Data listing
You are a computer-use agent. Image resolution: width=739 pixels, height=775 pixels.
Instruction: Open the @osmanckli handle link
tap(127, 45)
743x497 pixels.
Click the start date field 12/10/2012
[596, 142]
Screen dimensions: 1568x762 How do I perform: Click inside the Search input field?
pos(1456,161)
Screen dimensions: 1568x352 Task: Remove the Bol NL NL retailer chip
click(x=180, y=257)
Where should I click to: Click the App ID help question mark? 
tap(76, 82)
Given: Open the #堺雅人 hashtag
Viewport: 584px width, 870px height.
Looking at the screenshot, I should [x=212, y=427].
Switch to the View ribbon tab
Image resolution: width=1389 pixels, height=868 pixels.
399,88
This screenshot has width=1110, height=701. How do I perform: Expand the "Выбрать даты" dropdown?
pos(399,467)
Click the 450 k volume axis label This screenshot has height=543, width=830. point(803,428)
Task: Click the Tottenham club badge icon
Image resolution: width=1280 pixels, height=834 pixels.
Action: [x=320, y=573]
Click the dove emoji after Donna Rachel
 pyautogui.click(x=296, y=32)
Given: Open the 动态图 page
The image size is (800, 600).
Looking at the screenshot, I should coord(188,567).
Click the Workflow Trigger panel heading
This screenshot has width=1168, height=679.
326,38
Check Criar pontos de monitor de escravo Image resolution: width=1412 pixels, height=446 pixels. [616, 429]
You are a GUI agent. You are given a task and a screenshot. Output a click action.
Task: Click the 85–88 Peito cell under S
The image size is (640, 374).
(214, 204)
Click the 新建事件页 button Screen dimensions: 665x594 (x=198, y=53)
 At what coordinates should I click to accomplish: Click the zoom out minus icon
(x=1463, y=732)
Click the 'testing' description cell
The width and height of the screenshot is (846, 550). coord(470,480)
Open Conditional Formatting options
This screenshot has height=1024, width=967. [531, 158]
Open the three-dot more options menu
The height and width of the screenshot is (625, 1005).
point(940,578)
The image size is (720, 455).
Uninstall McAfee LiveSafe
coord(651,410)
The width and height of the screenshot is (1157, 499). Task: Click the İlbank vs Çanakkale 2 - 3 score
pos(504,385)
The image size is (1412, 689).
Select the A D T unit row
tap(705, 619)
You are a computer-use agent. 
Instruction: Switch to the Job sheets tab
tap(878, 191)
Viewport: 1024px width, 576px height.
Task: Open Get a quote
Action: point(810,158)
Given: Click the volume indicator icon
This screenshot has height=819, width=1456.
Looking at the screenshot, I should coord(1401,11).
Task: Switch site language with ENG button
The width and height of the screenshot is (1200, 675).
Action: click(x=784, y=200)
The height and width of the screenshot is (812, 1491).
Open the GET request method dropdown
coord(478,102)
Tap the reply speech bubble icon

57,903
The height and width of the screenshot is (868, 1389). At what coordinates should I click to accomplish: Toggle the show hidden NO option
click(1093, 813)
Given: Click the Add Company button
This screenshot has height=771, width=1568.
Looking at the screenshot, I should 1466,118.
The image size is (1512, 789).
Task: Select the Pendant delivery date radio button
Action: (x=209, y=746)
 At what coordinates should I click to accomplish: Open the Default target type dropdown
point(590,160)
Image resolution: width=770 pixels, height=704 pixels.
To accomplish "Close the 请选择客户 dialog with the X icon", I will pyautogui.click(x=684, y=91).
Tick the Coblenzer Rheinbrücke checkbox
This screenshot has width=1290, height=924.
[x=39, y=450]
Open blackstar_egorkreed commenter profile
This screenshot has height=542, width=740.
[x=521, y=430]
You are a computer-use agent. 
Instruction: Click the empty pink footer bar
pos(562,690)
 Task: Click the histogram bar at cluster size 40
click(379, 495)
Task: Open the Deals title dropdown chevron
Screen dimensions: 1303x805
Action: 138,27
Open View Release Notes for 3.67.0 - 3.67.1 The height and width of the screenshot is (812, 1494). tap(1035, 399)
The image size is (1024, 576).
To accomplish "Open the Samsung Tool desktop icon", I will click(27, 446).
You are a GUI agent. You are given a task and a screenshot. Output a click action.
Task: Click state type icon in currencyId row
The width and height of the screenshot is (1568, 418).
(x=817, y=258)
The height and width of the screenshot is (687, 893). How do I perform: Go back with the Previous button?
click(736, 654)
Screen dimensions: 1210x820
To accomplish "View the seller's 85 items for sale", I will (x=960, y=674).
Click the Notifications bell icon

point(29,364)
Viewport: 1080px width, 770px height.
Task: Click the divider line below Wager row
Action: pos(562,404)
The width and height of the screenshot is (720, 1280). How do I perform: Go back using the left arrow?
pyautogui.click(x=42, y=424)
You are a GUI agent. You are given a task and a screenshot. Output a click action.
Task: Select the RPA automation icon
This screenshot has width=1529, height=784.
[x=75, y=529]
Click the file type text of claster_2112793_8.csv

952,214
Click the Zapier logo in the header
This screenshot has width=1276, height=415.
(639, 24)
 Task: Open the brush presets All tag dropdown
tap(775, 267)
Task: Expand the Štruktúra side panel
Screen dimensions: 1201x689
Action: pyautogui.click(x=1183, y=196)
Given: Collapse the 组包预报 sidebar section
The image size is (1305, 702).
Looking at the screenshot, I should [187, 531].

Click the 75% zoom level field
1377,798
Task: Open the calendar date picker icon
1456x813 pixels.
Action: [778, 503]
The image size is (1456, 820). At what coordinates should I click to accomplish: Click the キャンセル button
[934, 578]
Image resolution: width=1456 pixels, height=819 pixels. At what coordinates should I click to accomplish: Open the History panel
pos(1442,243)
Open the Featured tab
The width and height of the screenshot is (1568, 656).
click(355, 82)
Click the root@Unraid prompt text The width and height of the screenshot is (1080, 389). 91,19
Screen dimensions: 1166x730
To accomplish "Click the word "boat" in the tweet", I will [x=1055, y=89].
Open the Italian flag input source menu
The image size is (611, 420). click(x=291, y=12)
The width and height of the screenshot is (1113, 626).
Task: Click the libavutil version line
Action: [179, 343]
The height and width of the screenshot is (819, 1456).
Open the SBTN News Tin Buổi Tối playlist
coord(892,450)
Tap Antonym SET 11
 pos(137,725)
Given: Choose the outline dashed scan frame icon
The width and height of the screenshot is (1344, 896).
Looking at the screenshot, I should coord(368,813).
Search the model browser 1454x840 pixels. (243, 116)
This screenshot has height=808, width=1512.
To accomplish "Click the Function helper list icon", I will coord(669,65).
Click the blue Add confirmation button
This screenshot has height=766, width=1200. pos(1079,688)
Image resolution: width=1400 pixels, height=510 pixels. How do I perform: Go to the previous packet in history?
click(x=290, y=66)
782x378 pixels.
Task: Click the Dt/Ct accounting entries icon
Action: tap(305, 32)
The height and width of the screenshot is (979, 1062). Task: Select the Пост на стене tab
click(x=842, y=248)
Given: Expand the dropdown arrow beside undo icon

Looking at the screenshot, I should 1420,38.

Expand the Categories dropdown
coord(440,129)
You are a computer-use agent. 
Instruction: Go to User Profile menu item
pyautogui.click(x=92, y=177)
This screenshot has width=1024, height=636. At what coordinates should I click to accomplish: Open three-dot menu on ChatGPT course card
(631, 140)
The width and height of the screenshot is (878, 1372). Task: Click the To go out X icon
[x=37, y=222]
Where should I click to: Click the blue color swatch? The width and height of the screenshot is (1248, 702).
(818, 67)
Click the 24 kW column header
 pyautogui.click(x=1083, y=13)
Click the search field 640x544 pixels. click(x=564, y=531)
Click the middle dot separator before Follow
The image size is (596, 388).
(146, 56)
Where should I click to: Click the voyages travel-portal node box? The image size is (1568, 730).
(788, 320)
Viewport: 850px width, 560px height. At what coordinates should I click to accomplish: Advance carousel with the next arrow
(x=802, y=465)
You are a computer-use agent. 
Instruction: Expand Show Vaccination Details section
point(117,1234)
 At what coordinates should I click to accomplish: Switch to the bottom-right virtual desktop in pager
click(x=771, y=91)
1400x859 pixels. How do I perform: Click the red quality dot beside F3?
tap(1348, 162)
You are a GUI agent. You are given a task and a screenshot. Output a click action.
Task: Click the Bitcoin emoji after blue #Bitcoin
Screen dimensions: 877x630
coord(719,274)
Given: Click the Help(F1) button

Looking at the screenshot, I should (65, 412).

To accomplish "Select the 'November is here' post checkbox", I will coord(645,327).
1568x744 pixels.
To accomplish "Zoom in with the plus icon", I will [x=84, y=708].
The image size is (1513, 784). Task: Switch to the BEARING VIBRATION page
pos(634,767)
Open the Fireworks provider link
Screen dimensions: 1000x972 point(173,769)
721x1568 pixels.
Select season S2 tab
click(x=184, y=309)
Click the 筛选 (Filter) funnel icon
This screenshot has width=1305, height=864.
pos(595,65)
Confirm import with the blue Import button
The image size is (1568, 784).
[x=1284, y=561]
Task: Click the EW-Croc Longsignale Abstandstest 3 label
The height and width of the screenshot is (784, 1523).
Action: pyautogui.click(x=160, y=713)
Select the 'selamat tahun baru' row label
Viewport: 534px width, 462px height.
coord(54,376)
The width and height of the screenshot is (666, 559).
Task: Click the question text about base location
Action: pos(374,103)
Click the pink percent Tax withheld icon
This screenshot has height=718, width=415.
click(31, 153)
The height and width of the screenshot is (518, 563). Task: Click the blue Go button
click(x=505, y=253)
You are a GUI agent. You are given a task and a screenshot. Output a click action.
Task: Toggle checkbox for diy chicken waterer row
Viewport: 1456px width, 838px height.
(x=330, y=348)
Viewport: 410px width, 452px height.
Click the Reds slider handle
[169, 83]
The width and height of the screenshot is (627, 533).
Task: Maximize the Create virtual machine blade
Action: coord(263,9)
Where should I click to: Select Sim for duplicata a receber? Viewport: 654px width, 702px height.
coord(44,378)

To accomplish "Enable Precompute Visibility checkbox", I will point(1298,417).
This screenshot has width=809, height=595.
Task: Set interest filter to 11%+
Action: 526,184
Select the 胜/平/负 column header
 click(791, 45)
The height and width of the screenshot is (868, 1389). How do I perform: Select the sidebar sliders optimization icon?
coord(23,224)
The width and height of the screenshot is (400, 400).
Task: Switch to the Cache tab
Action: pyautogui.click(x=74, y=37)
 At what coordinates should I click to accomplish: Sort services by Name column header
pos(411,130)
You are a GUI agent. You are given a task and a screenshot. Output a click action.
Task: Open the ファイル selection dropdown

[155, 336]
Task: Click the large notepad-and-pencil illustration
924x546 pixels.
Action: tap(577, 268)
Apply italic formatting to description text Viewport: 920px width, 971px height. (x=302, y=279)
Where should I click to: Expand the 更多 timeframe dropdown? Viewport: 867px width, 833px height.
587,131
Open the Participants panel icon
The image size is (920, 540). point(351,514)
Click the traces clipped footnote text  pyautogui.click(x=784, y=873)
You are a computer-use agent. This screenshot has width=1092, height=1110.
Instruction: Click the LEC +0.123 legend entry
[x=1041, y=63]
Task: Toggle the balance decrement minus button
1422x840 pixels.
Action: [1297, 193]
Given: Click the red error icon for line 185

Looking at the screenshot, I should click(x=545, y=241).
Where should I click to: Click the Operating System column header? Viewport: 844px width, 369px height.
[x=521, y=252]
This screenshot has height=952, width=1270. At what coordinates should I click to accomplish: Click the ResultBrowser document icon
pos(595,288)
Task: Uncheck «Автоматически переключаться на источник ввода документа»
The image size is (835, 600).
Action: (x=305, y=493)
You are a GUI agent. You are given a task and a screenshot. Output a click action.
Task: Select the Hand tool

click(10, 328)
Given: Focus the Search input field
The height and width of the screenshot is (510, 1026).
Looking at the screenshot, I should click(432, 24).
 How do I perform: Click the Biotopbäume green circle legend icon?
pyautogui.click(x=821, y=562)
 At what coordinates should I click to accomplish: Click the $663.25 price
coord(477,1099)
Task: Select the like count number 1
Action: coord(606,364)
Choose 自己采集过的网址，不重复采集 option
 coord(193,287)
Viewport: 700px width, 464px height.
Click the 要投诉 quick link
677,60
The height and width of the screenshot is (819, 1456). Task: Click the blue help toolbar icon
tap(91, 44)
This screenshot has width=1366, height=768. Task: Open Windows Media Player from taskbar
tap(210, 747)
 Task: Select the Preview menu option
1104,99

◆ **GIVEN PROBLEM**
Put the rows from the line with "Viewport: 410px width, 452px height." to the line with "click(791, 45)" into a numbered list, including both of those lines and leaving out any blank lines.

◆ **SOLUTION FOR THIS TASK**
1. Viewport: 410px width, 452px height.
2. Click the Reds slider handle
3. [169, 83]
4. The width and height of the screenshot is (627, 533).
5. Task: Maximize the Create virtual machine blade
6. Action: coord(263,9)
7. Where should I click to: Select Sim for duplicata a receber? Viewport: 654px width, 702px height.
8. coord(44,378)
9. To accomplish "Enable Precompute Visibility checkbox", I will point(1298,417).
10. This screenshot has width=809, height=595.
11. Task: Set interest filter to 11%+
12. Action: 526,184
13. Select the 胜/平/负 column header
14.  click(791, 45)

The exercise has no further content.